Há séries que não se contentam em entreter, elas escavam. Task, produção original da HBO, é um desses exemplos. Ao longo de sete episódios intensos, o criador Brad Ingelsby (o mesmo de Mare of Easttown) conduz o espectador por uma Filadélfia desencantada, onde cada personagem parece carregar o peso de uma culpa antiga. O último episódio, exibido neste domingo (19), encerra uma trajetória que vai muito além de um drama policial. É uma meditação sobre fé, remorso e a busca por redenção em meio ao colapso moral de uma comunidade.
No centro da trama está Tom Brandis, interpretado com vigor contido por Mark Ruffalo, um ex-policial e ex-padre que retorna à sua cidade natal após anos de afastamento. Ele se envolve em uma investigação de sequestro que o obriga a encarar seus próprios fantasmas, ao mesmo tempo em que tenta reconstruir vínculos familiares despedaçados.
O enredo policial, embora bem estruturado, funciona mais como espelho das falhas humanas do que como motor de suspense. Cada episódio revela mais sobre o passado ferido de Brandis do que sobre o caso em si, e é justamente aí que Task encontra sua força: na lentidão com que as verdades se deixam ver.
A direção aposta em uma estética fria e realista, com ruas úmidas, casas de tijolos gastos, bares sombrios, luz amarelada de lâmpadas antigas. Essa atmosfera opressiva faz de Task quase uma experiência sensorial. O ritmo é propositalmente lento, mas o peso emocional nunca cede. Há uma humanidade dolorida em cada gesto, em cada silêncio. E quando a série se aproxima do fim, percebemos que o verdadeiro mistério não é o crime, mas o limite do perdão, o que se pode remendar e o que se perde para sempre.
O que funciona
Elenco afiado: Mark Ruffalo entrega uma das atuações mais sólidas de sua carreira, equilibrando fragilidade e brutalidade. Tom Pelphrey (de Ozark) complementa com intensidade emocional e olhar ferido. A química entre ambos sustenta toda a série.

Tom Pelphrey entrega um personagem muito intenso (Foto: Divulgação)
Roteiro introspectivo: Brad Ingelsby volta a abordar temas caros à sua obra — culpa, fé, fracasso e reconciliação. A narrativa é menos sobre “quem fez” e mais sobre “por que fazemos”.
Fotografia e ambientação: A direção de fotografia traduz visualmente a decadência moral do ambiente. É uma Filadélfia cinzenta, quase fantasmagórica, que ecoa os conflitos internos dos personagens.

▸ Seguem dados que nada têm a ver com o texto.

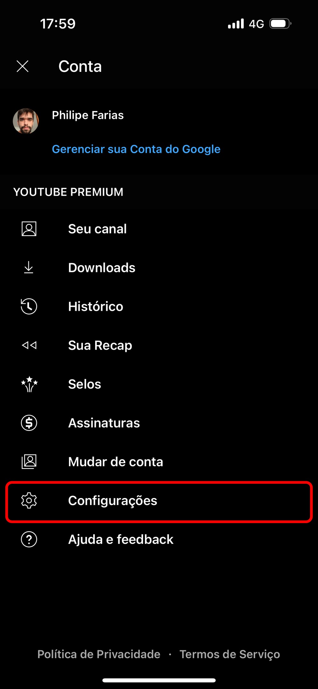Select the Downloads menu entry
Viewport: 318px width, 689px height.
159,268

Trilha sonora discreta: As escolhas musicais evitam o melodrama e reforçam o tom melancólico. Silêncio, respiração e ruídos urbanos dizem mais do que palavras.
O que pode incomodar
A carga de melancolia pode pesar. Task é implacavelmente sombria, sem humor e com narrativa por vezes aérea. Para espectadores que preferem um ritmo mais leve ou alguma fuga no entretenimento, pode parecer excessiva.
Em certos episódios, o mistério central perde um pouco de força, o que pode gerar sensação de familiaridade ou de repetição no subgênero de dramas policiais ambientados em comunidades degradadas.

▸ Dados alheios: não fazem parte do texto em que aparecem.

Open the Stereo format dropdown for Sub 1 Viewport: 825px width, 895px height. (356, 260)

A estrutura de “sete episódios” dá sensação de série limitada (o que ela é), mas a narrativa deixa alguns elementos em aberto, o que pode frustrar quem busca fechamento total. No entanto, nada que comprometa a solidez da produção.
Veredito
Task é uma série densa, dolorosa e com roteiro maduro. Não busca chocar pelo crime, mas tocar pelo humano. É sobre o peso de viver com o que não se pode desfazer e como, às vezes, o perdão é mais difícil que a culpa.
A HBO reafirma aqui sua vocação para dramas realistas e complexos, entregando uma obra que permanece na memória, muito depois do último episódio.
Nota: ★★★★☆ 9,0/10 — Um drama pesado, de ritmo deliberadamente lento e emoção contida, que exige entrega do espectador, mas recompensa com uma das narrativas mais maduras do ano.